**What this task involves:** Within the records below, reproduce without change the lines from the line that has "717x1101 pixels." through the line that has "You are a computer-use agent. Viewport: 872px", and only those.

**Data in this exercise:**
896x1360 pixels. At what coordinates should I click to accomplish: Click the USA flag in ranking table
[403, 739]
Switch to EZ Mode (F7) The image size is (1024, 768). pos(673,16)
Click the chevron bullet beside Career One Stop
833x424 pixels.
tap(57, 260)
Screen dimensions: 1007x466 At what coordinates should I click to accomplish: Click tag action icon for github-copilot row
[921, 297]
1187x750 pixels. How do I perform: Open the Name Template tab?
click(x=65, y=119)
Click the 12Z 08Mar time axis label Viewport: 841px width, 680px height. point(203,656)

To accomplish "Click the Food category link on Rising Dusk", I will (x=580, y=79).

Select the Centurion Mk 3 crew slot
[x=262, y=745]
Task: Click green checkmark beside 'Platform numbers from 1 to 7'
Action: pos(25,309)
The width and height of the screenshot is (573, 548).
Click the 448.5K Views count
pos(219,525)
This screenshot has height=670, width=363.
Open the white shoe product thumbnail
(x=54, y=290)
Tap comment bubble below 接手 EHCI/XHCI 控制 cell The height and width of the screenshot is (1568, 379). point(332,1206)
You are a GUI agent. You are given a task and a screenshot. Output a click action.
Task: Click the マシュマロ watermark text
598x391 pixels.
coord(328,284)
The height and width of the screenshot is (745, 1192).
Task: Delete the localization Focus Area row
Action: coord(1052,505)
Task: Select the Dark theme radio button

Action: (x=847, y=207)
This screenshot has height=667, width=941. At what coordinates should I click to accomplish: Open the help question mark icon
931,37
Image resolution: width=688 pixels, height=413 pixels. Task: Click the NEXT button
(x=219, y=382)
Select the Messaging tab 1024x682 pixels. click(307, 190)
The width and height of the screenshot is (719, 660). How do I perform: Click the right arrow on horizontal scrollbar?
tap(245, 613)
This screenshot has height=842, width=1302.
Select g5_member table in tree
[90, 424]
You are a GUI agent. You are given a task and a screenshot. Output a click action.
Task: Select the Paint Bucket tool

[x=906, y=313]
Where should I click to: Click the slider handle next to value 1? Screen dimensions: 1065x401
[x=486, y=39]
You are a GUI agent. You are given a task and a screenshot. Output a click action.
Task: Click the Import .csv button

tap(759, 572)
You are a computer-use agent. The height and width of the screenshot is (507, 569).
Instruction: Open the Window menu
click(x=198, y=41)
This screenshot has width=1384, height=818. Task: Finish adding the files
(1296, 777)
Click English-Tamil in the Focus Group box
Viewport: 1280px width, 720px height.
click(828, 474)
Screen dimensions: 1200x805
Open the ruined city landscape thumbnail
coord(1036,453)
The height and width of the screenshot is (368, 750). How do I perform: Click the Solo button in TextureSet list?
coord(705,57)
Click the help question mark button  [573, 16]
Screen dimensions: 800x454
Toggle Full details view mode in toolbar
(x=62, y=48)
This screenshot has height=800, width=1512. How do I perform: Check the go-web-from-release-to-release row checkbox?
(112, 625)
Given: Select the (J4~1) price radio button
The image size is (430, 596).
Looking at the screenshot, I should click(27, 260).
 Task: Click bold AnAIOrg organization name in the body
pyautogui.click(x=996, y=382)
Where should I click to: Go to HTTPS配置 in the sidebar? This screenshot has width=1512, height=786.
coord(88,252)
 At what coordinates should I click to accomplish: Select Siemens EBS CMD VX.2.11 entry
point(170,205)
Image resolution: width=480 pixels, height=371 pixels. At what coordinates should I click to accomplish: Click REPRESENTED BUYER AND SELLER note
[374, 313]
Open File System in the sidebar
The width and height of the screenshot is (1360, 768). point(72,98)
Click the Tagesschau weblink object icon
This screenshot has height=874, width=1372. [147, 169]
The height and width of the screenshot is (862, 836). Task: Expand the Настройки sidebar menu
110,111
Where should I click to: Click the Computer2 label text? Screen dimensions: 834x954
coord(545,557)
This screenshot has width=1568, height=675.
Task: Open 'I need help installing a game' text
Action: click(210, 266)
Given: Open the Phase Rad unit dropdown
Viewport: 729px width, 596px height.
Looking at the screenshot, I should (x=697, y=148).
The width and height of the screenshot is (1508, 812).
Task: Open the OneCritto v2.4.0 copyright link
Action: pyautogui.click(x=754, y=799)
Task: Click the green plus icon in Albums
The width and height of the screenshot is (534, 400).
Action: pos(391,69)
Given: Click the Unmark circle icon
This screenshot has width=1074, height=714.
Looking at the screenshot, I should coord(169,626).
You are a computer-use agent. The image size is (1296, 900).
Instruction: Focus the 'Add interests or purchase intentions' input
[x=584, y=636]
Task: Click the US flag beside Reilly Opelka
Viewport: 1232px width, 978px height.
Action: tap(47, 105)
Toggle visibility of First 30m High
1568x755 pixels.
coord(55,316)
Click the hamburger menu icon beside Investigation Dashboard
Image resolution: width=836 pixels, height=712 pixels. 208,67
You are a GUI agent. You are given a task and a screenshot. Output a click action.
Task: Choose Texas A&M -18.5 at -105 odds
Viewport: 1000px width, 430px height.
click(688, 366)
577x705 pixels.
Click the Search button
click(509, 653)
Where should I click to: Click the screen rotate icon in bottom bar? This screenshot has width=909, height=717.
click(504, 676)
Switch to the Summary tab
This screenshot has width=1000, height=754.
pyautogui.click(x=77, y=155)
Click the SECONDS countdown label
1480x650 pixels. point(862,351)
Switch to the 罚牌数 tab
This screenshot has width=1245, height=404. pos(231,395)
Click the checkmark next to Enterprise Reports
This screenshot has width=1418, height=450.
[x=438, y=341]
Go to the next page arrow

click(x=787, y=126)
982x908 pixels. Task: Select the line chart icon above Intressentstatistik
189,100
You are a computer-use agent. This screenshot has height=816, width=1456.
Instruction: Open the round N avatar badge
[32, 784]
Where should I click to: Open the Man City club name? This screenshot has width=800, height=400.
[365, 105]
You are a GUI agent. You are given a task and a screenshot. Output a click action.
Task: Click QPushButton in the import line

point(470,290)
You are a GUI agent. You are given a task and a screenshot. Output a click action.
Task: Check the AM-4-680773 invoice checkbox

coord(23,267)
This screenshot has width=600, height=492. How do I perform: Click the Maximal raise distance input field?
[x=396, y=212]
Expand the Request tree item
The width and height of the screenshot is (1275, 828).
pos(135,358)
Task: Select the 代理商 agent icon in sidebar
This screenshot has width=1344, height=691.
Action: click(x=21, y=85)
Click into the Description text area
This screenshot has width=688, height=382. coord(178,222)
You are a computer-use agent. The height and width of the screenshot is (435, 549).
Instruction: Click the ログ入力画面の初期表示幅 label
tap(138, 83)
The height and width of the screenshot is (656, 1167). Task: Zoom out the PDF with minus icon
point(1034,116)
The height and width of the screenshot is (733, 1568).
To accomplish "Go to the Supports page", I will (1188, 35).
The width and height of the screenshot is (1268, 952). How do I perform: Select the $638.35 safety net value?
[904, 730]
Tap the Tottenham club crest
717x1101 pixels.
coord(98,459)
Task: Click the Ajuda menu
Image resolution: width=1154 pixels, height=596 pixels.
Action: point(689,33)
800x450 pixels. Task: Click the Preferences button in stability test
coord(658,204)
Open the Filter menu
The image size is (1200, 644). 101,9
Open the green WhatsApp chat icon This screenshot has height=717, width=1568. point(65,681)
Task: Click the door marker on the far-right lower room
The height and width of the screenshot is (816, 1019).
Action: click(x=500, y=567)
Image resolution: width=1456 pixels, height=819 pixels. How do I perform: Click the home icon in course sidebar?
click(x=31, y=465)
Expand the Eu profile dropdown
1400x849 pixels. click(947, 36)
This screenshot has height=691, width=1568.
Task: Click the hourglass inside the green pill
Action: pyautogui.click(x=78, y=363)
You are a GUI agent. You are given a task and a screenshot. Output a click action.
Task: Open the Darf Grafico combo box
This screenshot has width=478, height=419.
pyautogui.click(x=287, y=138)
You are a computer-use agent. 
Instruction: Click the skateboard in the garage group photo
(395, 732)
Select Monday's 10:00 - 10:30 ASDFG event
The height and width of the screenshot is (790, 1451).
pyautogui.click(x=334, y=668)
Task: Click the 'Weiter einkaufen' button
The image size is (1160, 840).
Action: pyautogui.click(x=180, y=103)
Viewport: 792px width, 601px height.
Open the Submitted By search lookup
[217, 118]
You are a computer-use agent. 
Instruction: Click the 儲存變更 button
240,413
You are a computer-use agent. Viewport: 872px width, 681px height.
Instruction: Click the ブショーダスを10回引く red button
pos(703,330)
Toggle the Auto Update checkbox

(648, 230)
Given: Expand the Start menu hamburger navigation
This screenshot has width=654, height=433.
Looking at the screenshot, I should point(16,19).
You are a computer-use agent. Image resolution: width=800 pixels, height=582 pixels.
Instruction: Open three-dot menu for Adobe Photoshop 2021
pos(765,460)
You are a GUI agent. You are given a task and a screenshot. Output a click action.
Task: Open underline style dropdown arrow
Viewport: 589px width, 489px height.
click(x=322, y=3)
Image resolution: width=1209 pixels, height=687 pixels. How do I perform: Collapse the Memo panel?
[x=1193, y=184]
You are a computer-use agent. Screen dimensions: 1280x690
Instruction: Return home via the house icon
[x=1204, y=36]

**Answer to the exercise:**
717x1101 pixels.
coord(98,459)
Task: Click the Ajuda menu
Image resolution: width=1154 pixels, height=596 pixels.
Action: point(689,33)
800x450 pixels. Task: Click the Preferences button in stability test
coord(658,204)
Open the Filter menu
The image size is (1200, 644). 101,9
Open the green WhatsApp chat icon This screenshot has height=717, width=1568. point(65,681)
Task: Click the door marker on the far-right lower room
The height and width of the screenshot is (816, 1019).
Action: click(x=500, y=567)
Image resolution: width=1456 pixels, height=819 pixels. How do I perform: Click the home icon in course sidebar?
click(x=31, y=465)
Expand the Eu profile dropdown
1400x849 pixels. click(947, 36)
This screenshot has height=691, width=1568.
Task: Click the hourglass inside the green pill
Action: pyautogui.click(x=78, y=363)
You are a GUI agent. You are given a task and a screenshot. Output a click action.
Task: Open the Darf Grafico combo box
This screenshot has width=478, height=419.
pyautogui.click(x=287, y=138)
You are a computer-use agent. 
Instruction: Click the skateboard in the garage group photo
(395, 732)
Select Monday's 10:00 - 10:30 ASDFG event
The height and width of the screenshot is (790, 1451).
pyautogui.click(x=334, y=668)
Task: Click the 'Weiter einkaufen' button
The image size is (1160, 840).
Action: pyautogui.click(x=180, y=103)
Viewport: 792px width, 601px height.
Open the Submitted By search lookup
[217, 118]
You are a computer-use agent. 
Instruction: Click the 儲存變更 button
240,413
You are a computer-use agent. Viewport: 872px width, 681px height.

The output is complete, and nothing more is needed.